**Required work**
Please write out the records word for word, from the line holding "Click the Ψήφοι column header" through the end of the records, inclusive.

**Information supplied**
--- START ---

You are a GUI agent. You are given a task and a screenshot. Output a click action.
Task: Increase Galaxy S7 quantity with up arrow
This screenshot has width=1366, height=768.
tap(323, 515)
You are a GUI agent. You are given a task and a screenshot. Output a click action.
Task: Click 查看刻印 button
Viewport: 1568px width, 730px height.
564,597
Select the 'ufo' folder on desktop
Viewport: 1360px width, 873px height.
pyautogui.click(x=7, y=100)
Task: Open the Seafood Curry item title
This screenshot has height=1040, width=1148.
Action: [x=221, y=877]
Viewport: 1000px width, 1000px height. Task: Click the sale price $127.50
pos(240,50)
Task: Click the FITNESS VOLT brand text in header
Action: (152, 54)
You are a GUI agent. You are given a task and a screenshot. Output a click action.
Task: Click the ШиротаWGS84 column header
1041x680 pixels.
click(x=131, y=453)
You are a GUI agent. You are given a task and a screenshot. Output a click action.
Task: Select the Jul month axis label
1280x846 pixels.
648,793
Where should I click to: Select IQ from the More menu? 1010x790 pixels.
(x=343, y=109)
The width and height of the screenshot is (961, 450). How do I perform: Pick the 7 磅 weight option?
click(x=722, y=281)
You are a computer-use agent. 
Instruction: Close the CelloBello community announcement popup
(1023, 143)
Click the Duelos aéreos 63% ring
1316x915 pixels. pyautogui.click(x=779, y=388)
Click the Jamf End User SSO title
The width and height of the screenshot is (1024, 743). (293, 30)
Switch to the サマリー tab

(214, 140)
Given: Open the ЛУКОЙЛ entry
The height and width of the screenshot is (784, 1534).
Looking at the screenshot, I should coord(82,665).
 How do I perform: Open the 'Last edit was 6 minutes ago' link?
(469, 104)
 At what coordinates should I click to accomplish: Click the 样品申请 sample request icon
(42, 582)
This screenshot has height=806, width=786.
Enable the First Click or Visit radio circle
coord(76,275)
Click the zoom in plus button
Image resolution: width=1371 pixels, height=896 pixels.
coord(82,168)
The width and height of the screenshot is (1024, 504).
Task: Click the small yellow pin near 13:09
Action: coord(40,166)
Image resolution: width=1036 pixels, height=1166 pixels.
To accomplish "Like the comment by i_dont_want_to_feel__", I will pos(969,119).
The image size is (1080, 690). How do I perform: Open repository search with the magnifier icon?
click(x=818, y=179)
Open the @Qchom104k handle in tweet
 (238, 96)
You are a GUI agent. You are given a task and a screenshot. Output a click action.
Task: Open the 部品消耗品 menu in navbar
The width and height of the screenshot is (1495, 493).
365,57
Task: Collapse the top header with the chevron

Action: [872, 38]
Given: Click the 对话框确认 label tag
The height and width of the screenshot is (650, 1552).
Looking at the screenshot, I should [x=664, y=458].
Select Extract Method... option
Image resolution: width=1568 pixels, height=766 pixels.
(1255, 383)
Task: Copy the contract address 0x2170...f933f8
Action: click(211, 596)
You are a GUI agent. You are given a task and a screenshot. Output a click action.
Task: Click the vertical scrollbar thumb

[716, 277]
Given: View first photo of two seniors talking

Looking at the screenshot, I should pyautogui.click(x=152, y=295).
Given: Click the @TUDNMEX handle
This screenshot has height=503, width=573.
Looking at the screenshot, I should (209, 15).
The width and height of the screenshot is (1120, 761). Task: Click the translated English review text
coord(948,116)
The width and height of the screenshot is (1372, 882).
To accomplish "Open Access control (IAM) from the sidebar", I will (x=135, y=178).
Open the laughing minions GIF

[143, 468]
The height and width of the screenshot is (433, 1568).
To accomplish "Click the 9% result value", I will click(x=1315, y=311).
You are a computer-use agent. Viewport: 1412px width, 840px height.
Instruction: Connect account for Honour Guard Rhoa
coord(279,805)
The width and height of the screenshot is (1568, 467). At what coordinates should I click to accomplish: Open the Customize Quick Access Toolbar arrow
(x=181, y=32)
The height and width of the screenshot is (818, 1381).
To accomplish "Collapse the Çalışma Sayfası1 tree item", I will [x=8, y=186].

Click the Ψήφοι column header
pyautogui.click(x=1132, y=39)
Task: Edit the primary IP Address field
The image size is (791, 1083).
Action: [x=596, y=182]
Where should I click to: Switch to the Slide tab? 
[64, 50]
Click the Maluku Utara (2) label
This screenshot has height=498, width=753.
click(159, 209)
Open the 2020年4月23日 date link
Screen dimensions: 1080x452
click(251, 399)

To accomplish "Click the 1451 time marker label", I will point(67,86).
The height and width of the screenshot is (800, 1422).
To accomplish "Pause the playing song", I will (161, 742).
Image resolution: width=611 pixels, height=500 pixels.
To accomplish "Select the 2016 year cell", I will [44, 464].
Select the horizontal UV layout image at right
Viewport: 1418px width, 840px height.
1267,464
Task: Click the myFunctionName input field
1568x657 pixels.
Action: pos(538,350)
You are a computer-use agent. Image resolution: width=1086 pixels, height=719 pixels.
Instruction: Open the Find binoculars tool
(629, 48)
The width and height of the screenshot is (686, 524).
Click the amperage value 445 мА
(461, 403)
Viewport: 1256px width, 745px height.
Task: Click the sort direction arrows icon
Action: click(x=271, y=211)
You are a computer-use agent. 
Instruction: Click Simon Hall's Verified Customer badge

--- END ---

**Exercise result**
Click the Ψήφοι column header
pyautogui.click(x=1132, y=39)
Task: Edit the primary IP Address field
The image size is (791, 1083).
Action: [x=596, y=182]
Where should I click to: Switch to the Slide tab? 
[64, 50]
Click the Maluku Utara (2) label
This screenshot has height=498, width=753.
click(159, 209)
Open the 2020年4月23日 date link
Screen dimensions: 1080x452
click(251, 399)

To accomplish "Click the 1451 time marker label", I will point(67,86).
The height and width of the screenshot is (800, 1422).
To accomplish "Pause the playing song", I will (161, 742).
Image resolution: width=611 pixels, height=500 pixels.
To accomplish "Select the 2016 year cell", I will [44, 464].
Select the horizontal UV layout image at right
Viewport: 1418px width, 840px height.
1267,464
Task: Click the myFunctionName input field
1568x657 pixels.
Action: pos(538,350)
You are a computer-use agent. Image resolution: width=1086 pixels, height=719 pixels.
Instruction: Open the Find binoculars tool
(629, 48)
The width and height of the screenshot is (686, 524).
Click the amperage value 445 мА
(461, 403)
Viewport: 1256px width, 745px height.
Task: Click the sort direction arrows icon
Action: click(x=271, y=211)
You are a computer-use agent. 
Instruction: Click Simon Hall's Verified Customer badge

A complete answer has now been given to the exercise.